By Ryan Hanrahan, University of Illinois’ FarmDoc project
Progressive Farmer’s Katie Micik Dehlinger reported Thursday that “the corn projected price for 2024 revenue protection policies is 27% lower than last year at $4.66 per bushel, while the soybean projected price is 16% lower at $11.55. Projected prices for spring wheat are $6.85, 30% lower than last year.”
“Revenue protection crop insurance policies won’t cover the cost of production for many farmers in 2024, leaving many vulnerable to financial losses in the case of drought or severe declines in commodity prices,” she wrote.
“Crop insurance policies that guarantee prices for the 2024 growing season are the lowest since 2021 for corn and the lowest since 2020 for soybeans, reflecting ample supplies of those crops left from last year’s harvest and soft demand, analysts said,” according to reporting from Reuters’ Julie Ingwersen.
“Revenue protection insurance products use the average daily closing price of new-crop futures contracts — December for corn, November for soybeans and September for spring wheat — to establish revenue guarantees,” Micik Dehlinger reported. “Farmers are paid an indemnity when prices or yields drop enough to cause calculated revenue to fall below the guarantee.
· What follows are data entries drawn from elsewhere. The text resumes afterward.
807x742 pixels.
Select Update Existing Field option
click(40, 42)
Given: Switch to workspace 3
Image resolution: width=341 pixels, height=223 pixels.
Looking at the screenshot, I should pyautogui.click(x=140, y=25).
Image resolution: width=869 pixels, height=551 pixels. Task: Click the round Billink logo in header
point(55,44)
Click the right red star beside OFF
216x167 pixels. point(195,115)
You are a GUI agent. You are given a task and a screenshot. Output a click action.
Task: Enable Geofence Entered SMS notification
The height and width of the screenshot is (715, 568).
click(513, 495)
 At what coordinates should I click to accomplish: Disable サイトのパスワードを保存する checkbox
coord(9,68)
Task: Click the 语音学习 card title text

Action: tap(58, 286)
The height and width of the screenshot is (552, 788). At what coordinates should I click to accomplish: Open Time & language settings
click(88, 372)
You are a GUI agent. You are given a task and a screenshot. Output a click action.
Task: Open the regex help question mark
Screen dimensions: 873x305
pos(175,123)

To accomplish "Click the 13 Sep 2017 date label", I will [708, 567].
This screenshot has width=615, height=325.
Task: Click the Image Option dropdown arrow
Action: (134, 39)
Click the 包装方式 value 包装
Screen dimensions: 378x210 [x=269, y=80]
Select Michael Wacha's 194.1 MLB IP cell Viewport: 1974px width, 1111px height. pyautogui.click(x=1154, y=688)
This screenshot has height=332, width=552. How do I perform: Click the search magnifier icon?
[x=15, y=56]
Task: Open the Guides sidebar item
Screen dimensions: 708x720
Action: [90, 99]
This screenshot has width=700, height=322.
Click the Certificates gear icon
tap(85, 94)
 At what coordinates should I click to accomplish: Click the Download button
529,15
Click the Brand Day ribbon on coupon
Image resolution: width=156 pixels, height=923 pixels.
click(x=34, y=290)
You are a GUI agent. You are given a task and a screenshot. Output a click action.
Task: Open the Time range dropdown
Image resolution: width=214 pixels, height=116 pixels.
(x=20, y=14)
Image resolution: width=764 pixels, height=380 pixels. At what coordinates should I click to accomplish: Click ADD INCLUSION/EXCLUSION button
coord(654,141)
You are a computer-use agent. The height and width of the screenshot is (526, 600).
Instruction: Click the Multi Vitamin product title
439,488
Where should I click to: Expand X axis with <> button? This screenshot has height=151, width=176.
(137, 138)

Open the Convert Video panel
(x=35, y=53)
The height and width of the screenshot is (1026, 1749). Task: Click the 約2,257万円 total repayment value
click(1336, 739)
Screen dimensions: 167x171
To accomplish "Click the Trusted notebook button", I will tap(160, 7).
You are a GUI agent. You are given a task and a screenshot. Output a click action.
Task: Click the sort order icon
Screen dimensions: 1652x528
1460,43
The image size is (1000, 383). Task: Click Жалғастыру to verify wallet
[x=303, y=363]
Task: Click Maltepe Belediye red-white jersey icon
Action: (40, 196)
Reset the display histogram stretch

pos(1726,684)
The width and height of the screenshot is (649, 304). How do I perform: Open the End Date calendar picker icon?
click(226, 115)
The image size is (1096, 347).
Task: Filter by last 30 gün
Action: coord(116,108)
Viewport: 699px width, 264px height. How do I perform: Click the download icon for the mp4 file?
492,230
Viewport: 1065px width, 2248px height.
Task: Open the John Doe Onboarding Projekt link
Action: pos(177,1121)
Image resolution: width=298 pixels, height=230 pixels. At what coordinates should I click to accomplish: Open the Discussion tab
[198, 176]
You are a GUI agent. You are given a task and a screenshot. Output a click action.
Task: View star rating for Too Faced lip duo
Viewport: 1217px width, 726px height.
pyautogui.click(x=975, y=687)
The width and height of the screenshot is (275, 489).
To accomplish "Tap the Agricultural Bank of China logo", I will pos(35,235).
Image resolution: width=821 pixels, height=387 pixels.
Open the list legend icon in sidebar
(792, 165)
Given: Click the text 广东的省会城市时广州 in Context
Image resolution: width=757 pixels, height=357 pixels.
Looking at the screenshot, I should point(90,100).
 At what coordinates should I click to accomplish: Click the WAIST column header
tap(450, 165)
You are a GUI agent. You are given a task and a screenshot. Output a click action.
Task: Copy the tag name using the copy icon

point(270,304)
Farmers also select a coverage level between 70% and 85%. The higher the coverage level, the lower yield or price losses need to be to trigger a payment. Higher coverage levels also carry higher premiums.”
Farmdoc daily’s Nick Paulson reported on Friday that “lower projected prices result in lower minimum revenue guarantees for revenue policies like revenue protection and revenue protection with the harvest price exclusion. While the yields that can be guaranteed using policies like yield protection are not impacted, the value of any payments on yield losses is reduced.”
“For instance, if a farmer purchases an 85% coverage policy and produces average yields, it would take prices falling to $3.96 on corn, $9.81 on soybeans or $5.81 on spring wheat to trigger an indemnity, (DTN Lead Analyst Todd) Hultman said,” according to Micik Dehlinger’s reporting. “At 80% coverage, those fall to $3.72 for corn, $9.24 for soybeans and $5.47 for spring wheat.”
“On the positive side, the lower projected prices for 2024 will also result in lower premium costs,” Paulson said. “…While lower premium costs might be a welcome relief given the lower insurance guarantees available this year, producers may also want to consider available options to increase their coverage for greater protection given the higher production costs and margin squeeze. This could be achieved by increasing the coverage level on your typical policy if you are not already at the highest available level.”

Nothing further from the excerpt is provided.